Edwards Patton Dilly syndrome
Overview
A rare syndrome characterized mainly by deafness, kidney disease and increased parathyroid activity.
Symptoms
* Deafness * Kidney disease * Hyperparathyroidism * Parathyroid gland abnormalities * High blood calcium levels
Causes
Hyperparathyroidism may be primary or secondary. In primary hyperparathyroidism, one or more of the parathyroid glands enlarges, increasing PTH secretion and elevating serum calcium levels. The most common cause is a single adenoma. Other causes include a genetic disorder or multiple endocrine neoplasia. Primary hyperparathyroidism usually occurs between ages 30 and 50 but can also occur in children and the elderly. It affects two to three times more females than males. It’s a common disorder, affecting 1 in 1,000 people. In secondary hyperparathyroidism, excessive compensatory production of PTH stems from a hypocalcemia-producing abnormality outside the parathyroid gland, which causes a resistance to the metabolic action of PTH. Some hypocalcemia-producing abnormalities are chronic renal failure, renal absorption disorders, vitamin D deficiency (especially in the housebound elderly), or osteomalacia due to phenytoin or laxative abuse.
Treatment
Treatment varies, depending on the cause of the disease. Treatment of primary hyperparathyroidism may include surgery to remove the adenoma or, depending on the extent of hyperplasia, all but half of one gland (the remaining part of the gland is necessary to maintain normal PTH levels). Surgery may relieve bone pain within 3 days. However, renal damage may be irreversible.
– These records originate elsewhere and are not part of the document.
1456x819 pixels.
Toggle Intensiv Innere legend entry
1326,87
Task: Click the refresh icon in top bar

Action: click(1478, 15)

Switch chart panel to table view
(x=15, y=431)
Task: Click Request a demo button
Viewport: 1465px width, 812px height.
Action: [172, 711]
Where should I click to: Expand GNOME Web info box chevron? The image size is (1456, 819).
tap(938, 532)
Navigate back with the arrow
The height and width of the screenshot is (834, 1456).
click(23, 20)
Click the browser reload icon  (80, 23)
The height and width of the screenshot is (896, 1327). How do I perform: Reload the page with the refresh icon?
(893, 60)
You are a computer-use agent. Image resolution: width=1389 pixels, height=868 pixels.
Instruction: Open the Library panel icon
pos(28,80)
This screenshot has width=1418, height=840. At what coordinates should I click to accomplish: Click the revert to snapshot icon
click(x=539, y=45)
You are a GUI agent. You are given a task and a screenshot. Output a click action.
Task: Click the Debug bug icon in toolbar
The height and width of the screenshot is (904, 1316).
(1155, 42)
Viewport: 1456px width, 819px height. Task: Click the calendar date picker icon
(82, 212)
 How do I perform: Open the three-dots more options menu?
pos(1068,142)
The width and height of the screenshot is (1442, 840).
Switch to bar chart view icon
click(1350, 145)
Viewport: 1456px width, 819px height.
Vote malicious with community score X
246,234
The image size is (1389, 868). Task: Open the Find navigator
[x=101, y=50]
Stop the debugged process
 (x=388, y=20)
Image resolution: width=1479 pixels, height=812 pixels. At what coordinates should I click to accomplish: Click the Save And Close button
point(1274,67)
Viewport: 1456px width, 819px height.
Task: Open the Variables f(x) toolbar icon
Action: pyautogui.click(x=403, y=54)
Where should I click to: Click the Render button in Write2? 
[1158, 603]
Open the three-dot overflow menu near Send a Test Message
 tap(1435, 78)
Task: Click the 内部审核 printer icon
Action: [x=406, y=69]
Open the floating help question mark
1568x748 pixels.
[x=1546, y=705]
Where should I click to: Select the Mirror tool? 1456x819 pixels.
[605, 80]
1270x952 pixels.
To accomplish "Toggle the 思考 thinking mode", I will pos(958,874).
Preoperatively — or if surgery isn’t feasible or necessary — other treatments can decrease calcium levels. These include forcing fluids; limiting dietary intake of calcium; promoting sodium and calcium excretion through forced diuresis using normal saline solution (up to 6 L in life-threatening circumstances), furosemide, or ethacrynic acid; and administering oral sodium or potassium phosphate, subcutaneous calcitonin, I.V. plicamycin, or I.V. biphosphonates. Therapy for potential postoperative magnesium and phosphate deficiencies includes I.V. administration of magnesium and phosphate, or sodium phosphate solution given orally or by retention enema. In addition, during the first 4 to 5 days after surgery, when serum calcium falls to low normal levels, supplemental calcium may be necessary; vitamin D or calcitriol may also be used to raise serum calcium levels. Treatment of secondary hyperparathyroidism must correct the underlying cause of parathyroid hypertrophy. Vitamin D therapy or, in the patient with renal disease, administration of an oral calcium preparation (calcium acetate, if possible) for hyperphosphatemia, are typically used, although surgical excision may be necessary. In the patient with renal failure, dialysis is necessary to lower calcium levels and may have to continue for the remainder of the patient’s life. In the patient with chronic secondary hyperparathyroidism, the enlarged glands may not revert to normal size and function even after calcium levels have been controlled.